# [Assignment]
Copy out exactly the lines from the one containing "473x473 pixels. Task: Click" to the end of the records below, both included, and nothing else.

Records from a data collection:
┄┄┄┄┄┄┄┄┄┄┄┄┄┄┄┄┄┄┄┄

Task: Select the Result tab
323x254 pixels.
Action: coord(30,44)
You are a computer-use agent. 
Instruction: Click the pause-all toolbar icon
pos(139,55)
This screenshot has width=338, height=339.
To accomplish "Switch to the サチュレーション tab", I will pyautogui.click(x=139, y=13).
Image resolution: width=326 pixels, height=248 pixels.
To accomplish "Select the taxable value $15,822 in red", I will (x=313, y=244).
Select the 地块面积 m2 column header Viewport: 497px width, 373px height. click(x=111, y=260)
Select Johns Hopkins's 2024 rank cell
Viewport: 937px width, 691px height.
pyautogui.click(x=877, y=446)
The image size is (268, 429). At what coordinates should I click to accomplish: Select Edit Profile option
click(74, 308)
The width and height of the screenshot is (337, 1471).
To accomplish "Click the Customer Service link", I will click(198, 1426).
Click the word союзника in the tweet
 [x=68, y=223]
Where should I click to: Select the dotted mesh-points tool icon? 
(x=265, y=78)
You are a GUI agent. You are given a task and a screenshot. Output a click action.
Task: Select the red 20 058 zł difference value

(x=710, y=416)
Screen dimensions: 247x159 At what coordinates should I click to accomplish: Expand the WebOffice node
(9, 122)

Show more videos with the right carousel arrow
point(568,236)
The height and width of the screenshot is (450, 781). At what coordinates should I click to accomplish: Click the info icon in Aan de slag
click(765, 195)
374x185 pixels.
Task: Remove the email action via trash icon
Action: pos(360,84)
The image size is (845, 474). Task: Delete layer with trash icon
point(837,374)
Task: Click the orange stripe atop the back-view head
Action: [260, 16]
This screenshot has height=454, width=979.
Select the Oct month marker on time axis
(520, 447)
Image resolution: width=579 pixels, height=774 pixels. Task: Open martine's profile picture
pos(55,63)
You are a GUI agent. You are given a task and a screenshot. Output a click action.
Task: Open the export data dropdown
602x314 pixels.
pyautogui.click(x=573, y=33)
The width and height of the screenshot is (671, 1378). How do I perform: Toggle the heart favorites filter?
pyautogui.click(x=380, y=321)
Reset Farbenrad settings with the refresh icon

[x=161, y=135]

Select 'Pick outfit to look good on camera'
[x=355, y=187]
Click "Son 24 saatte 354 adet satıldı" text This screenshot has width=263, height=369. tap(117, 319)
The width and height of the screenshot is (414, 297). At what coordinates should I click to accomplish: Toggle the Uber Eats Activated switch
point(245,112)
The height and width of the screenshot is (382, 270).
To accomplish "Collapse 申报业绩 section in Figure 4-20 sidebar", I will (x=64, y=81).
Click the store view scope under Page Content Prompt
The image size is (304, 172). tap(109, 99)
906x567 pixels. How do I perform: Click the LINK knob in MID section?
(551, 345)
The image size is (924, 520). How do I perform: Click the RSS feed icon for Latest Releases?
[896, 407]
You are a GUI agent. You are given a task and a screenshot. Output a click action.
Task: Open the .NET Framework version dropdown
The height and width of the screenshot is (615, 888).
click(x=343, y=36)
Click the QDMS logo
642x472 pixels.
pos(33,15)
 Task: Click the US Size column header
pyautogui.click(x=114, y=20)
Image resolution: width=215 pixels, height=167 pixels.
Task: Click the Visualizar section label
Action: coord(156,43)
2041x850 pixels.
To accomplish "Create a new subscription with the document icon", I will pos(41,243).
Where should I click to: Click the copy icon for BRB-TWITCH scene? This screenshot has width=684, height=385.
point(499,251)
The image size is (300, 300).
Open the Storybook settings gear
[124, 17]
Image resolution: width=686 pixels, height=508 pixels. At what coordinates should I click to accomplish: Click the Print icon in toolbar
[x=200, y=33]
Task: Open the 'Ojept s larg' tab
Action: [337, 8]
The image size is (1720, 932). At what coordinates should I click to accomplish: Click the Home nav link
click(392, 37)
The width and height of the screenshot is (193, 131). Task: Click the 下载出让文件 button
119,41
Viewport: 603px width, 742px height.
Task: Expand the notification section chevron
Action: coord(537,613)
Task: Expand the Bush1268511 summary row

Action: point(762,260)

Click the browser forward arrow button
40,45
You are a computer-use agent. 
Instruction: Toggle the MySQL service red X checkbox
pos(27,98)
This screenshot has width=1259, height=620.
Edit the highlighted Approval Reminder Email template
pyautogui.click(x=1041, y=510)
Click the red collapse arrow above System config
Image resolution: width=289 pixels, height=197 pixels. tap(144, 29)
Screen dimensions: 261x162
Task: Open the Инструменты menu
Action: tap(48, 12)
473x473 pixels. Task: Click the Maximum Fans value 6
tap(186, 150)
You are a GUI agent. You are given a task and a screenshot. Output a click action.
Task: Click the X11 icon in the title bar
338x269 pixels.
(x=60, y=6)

┄┄┄┄┄┄┄┄┄┄┄┄┄┄┄┄┄┄┄┄

# [Solution to this problem]
473x473 pixels. Task: Click the Maximum Fans value 6
tap(186, 150)
You are a GUI agent. You are given a task and a screenshot. Output a click action.
Task: Click the X11 icon in the title bar
338x269 pixels.
(x=60, y=6)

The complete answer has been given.